Normal is used to describe a symmetrical, bell-shaped curve, which has the greatest frequency of scores in the middle, with smaller frequencies towards the extremes

• 50% of the scores occur above the mean, and 50% of the scores occur below the mean

• Approximately 34% of all scores occur between the mean and 1SD above the mean

• Approximately 34% of all scores occur between the mean and 1 SD below the mean

• The area of the normal curve between 2 and 3 standard deviations above the mean is referred to as tail

• The area between -2 and -3 standard deviations below the mean is also referred to as tail

Standard Scores

• raw score that has been converted from one scale to another, the latter scale having some arbitrarily set mean and standard deviation

• standard scores are more readily interpretable than raw scores. With a standard score, the position of a testtaker’s performance relative to other testtakers is readily apparent

• Different systems for standard scores exist: (a) z scores; (b) T scores; (c) IQ; (d) stanine scores

Z Scores

results from the conversion of a raw score into a number indicating how many standard deviation units the raw score is above or below the mean of the distribution

(Knowing that someone obtained a z score of 1 on a spelling test provides context and meaning for the score.
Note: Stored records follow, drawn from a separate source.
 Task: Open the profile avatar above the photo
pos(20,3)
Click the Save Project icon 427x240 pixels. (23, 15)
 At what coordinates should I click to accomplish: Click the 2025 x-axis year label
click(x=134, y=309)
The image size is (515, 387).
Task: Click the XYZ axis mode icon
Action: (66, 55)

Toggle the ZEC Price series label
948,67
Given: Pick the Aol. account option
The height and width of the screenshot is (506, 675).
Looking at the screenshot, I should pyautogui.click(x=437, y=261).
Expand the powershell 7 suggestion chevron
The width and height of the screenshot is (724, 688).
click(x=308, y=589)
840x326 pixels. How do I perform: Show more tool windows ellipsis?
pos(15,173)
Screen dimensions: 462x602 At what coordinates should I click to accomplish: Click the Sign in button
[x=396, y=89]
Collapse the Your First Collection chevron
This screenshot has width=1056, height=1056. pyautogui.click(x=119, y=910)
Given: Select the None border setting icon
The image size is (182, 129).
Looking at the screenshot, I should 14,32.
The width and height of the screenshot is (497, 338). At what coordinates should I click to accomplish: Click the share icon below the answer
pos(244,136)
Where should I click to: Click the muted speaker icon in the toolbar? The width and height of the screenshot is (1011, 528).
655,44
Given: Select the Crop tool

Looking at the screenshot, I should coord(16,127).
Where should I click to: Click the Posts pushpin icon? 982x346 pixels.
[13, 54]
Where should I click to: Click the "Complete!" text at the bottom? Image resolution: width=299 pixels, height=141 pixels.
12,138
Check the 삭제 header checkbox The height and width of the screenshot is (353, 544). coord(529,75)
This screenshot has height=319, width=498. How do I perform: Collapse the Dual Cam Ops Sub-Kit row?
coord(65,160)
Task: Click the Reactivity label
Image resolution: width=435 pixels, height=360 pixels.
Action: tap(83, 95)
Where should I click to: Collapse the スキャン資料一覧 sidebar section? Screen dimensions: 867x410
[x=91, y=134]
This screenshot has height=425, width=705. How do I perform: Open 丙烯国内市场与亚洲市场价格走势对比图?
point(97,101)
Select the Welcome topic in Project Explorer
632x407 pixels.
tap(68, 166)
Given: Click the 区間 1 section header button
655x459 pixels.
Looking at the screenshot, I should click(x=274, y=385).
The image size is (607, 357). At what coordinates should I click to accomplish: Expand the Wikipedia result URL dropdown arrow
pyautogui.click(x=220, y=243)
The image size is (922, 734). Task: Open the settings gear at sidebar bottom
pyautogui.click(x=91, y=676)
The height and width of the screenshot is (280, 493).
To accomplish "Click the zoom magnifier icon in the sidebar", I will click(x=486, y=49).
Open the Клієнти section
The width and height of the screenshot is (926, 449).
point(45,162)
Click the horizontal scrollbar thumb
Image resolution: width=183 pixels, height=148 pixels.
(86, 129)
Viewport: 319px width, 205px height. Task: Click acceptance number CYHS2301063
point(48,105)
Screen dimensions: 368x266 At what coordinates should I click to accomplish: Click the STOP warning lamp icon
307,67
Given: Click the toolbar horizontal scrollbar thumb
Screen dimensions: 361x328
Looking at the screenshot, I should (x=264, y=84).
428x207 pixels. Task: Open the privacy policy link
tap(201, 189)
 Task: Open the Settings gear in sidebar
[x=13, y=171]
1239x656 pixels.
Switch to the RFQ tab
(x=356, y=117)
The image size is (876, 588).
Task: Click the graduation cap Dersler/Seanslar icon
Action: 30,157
Drawing on our knowledge of areas under the normal curve we would know that only about 16% of the testtakers obtained higher scores • By contrast, knowing simply that someone obtained a raw score of 65 on a spelling test conveys virtually no usable information, because information about the context of this score is lacking)

Z Score Formula

z = (X – X με πανω παυλα) / s

X: raw score, Xπαυλα: mean, s: standard deviation

In essence, a z score is equal to the difference between a particular raw score and the mean divided by the standard deviation

Converting a z score to a new standardized score (NSS)

NSS = ASD * (z) + AM

• ASD is the value of the arbitrarily set standard deviation

• z is the value of the standard score to be transformed

• AM is the value of the arbitrarily set mean

T Scores

• T scores correspond to a scale with a mean set at 50 and a standard deviation set at 10

• This standard score system is composed of a scale that ranges from 5 standard deviations below the mean to 5 standard deviations above the mean

IQ Scores

mean set at 100 and a standard deviation set at 15

• The typical mean and standard deviation for IQ tests results in approximately 95% of deviation IQs ranging from 70 to 130. That’s 2 standard deviations below and above the mean respectively

Stanine

• Stanine is a standard score that has a mean of 5 and a standard deviation of approximately 2

• Divided into 9 units, the scale was christened a stanine, deriving from a contraction of the words standard and nine

• Stanines are different from other standard scores in that they take on whole values from 1 to 9, which represent a range of performance that is ½ standard deviation in width

• The 5th stanine indicates performance in the average range, capturing the middle 20% of the scores in the normal distribution

• The 4th and 6th stanines are also ½ standard deviation wide and capture the 17% of cases below and above the 5th stanine respectively

Normality and Standard Scores

Many test developers hope that they will yield a normal distribution of scores in order to be able to produce meaningful and comparable standard scores • Yet even after very large samples have been tested with the instrument under development, skewed distributions might occur

One alternative available is to normalize the distribution = involves “stretching” the skewed curve into a shape of a normal curve and creating a corresponding scale of standard scores • This type of scales are technically referred to as “normalized standard score scales”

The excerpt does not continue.